The basic idea behind a limiter is to reduce peak volume levels, while a compressor’s function is the opposite, turning the volume up on soft passages. Depending on how they are used, recording engineers can get very different results. Let’s take the limiter as our subject for today.

A simple peak limiter is an automatic volume control that senses when fast moving audio peaks occur and turns down their level. In this use case the limiter is compressing the maximum dynamic range into a smaller space, so we might say the limiter is compressing, though that doesn’t mean we’d hear it doing so.

Here’s the thing. Properly used and set, music run through a limiter won’t sound compressed. That is because the ear won’t detect overall level changes when they apply only to occasional peaks. But how does a limiter distinguish peaks from steady state music? Timing.

Most limiters are built with timing smarts that help them sound natural: fast transients are reduced without affecting overall level because the volume adjustment is applied only to the transient. You don’t “hear” a well setup peak limiter. Change timing settings incorrectly and listeners experience “pumping”. You might have heard some radio stations do this where a plosive or a loud transient turns the overall level noticeably down, then the sound slowly comes back up, as if a hand is slowly turning up the level.

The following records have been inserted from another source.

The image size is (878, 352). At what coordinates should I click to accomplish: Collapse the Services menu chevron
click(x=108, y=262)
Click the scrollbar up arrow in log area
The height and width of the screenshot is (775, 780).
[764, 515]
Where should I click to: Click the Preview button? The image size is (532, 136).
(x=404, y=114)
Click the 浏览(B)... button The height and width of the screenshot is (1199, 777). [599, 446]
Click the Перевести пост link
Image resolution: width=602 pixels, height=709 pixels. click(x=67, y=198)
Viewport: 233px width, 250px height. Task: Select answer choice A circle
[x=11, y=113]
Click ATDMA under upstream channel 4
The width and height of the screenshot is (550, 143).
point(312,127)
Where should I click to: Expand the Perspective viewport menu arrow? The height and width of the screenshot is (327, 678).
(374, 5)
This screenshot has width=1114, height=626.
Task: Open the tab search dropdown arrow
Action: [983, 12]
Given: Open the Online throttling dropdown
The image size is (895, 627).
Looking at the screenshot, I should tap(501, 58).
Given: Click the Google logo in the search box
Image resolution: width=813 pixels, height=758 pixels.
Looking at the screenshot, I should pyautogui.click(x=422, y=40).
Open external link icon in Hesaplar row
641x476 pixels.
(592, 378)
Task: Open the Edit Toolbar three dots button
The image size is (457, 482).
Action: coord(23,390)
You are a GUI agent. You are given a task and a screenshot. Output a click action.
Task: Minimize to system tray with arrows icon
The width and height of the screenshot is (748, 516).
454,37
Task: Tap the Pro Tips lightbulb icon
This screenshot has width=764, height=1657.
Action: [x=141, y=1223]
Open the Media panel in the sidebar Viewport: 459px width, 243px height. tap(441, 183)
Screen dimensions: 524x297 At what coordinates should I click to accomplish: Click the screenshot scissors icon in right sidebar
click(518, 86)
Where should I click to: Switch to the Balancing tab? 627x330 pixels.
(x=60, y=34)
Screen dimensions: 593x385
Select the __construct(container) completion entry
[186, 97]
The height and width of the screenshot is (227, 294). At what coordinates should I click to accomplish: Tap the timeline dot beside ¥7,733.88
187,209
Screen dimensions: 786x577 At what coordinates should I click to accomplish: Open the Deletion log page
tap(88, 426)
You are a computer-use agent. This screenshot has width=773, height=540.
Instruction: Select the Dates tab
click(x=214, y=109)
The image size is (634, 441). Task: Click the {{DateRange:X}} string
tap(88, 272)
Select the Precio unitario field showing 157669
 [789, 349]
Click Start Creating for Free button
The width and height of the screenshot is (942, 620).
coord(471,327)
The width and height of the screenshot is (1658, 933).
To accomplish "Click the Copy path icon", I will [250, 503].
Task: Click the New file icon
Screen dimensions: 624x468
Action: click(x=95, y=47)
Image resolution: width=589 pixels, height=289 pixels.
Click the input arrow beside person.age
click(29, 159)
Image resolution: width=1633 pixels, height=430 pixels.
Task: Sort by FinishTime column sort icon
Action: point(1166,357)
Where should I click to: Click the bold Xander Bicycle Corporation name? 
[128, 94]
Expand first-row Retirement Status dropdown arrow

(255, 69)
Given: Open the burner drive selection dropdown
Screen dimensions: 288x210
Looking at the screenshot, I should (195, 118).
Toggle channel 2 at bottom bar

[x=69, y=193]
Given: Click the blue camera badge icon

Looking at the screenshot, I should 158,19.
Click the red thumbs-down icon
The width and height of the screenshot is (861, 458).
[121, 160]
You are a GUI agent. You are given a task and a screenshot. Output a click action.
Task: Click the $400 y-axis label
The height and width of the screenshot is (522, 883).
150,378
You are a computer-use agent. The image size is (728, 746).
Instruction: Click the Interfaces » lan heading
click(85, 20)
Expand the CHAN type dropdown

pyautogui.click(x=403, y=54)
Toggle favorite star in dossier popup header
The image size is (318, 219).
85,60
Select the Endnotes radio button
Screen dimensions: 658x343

True compression can easily happen with limiters in the wrong hands. An engineer wishing to increase overall loudness of a track or album, need only turn the level up so the softest passages are loud. Now, when the loud passage in the music comes, the volume is automatically adjusted down to match that of the softer levels and you get this obnoxious compression ruining the original dynamics.

Tomorrow, compressors.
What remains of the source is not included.